I merely lookup the appropriate rate that fits the number of DTE using the Fed Funds rates provided. No calculations, no guessing. To calculate would be overly complicating it, to fail to use the data adds error IMHO. Free downloads are avail from Quandl (and probably others) for historic interest rate data for the interesting time frames. I use 4, 13, 26, and 52 week rates which match my option time frames. In your example, I would use the 4week rate for the 1st two, and the 13 week rate for the last one, which I suspect is close enough for government work. partial snip of my Perl code for this: (The hash "INTEREST" contains the Bank Discount Rate for 4, 13, 26, and 52 weeks from January 2, 2002 to present) # indexes are as follows # index dte # 0 4*7 # 1 13*7 # 2 26*7 # 3 52*7 # Convert from % by dividing by 100 below! if ($dte <= 4*7 ) { return($INTEREST{$date}[0]/100); } elsif ($dte <= 13*7) { return($INTEREST{$date}[1]/100); } elsif ($dte <= 26*7) { return($INTEREST{$date}[2]/100); } else { return($INTEREST{$date}[3]/100); }
When I had similar thoughts as you on this question: Should I interpolate the interest rates published by the FED to precisely fit the days of interest; I considered that it may be better (and possibly even more correct) to pick from what is available, rather than creating an "ideal interest rate" to match the DTE! My thinking, is the simplistic approximation is logical, and could be the best fit answer. (Kinda like home mortgages were avail in 30yr and 15yr, but no 27yr) You can always revise in the future if you determine this algorithm is flawed.

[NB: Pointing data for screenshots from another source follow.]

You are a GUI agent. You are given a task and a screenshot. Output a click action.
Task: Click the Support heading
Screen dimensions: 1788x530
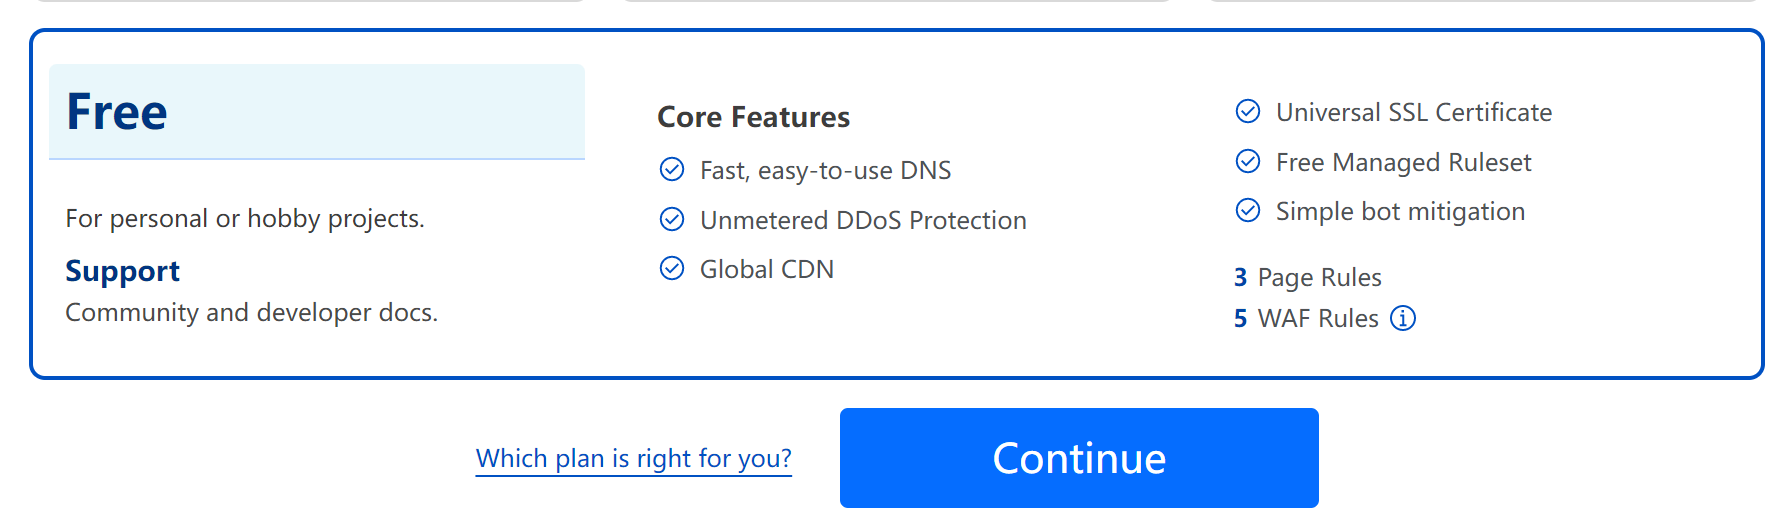122,271

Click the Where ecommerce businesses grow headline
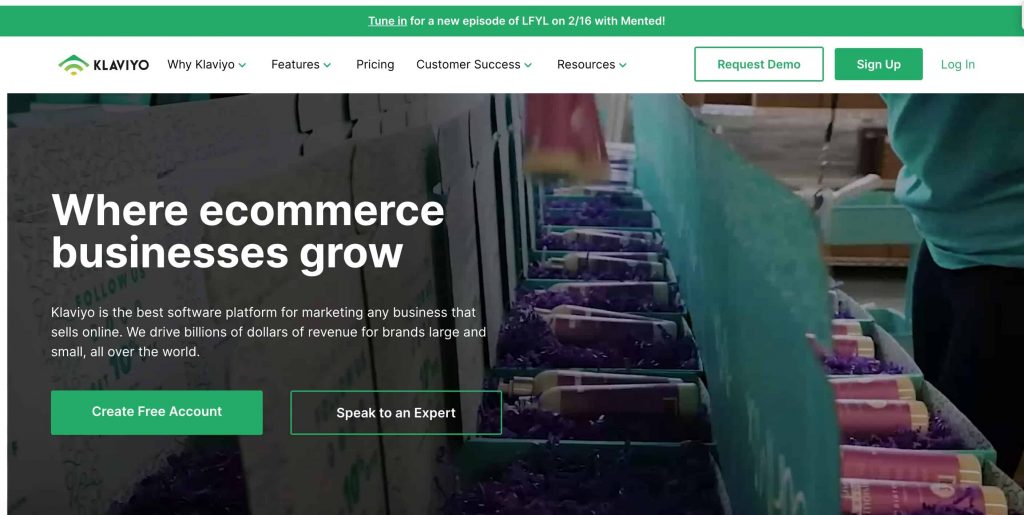248,231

the "days" term in black scholes is normalized to years so that the interest rate can be left as annualized. After you figure this out try plugging in different risk free interest rate values. You'll be surprised how little difference it makes between 0.5% and 1.0%
I still wonder a little if I really use the correct interest rates from here: http://www.federalreserve.gov/Releases/h15/data.htm Is there an url to find the "Fed Funds rates" on Quandls website, I am not sure where to find it there and are there historical values back to year 2010? For example if your 4 week interest is: 0.26, the ones on ferederal reserve is about the same/correct?
Yes, I noticed that the difference is extremely small. I just got this thing to eliminate small errors here and there. But perheps it is safe to use the closest interest rate to the DTE for the option.
Just interpolate, man... For your purposes, bill rates are the same as Fed funds and should be perfectly fine to use.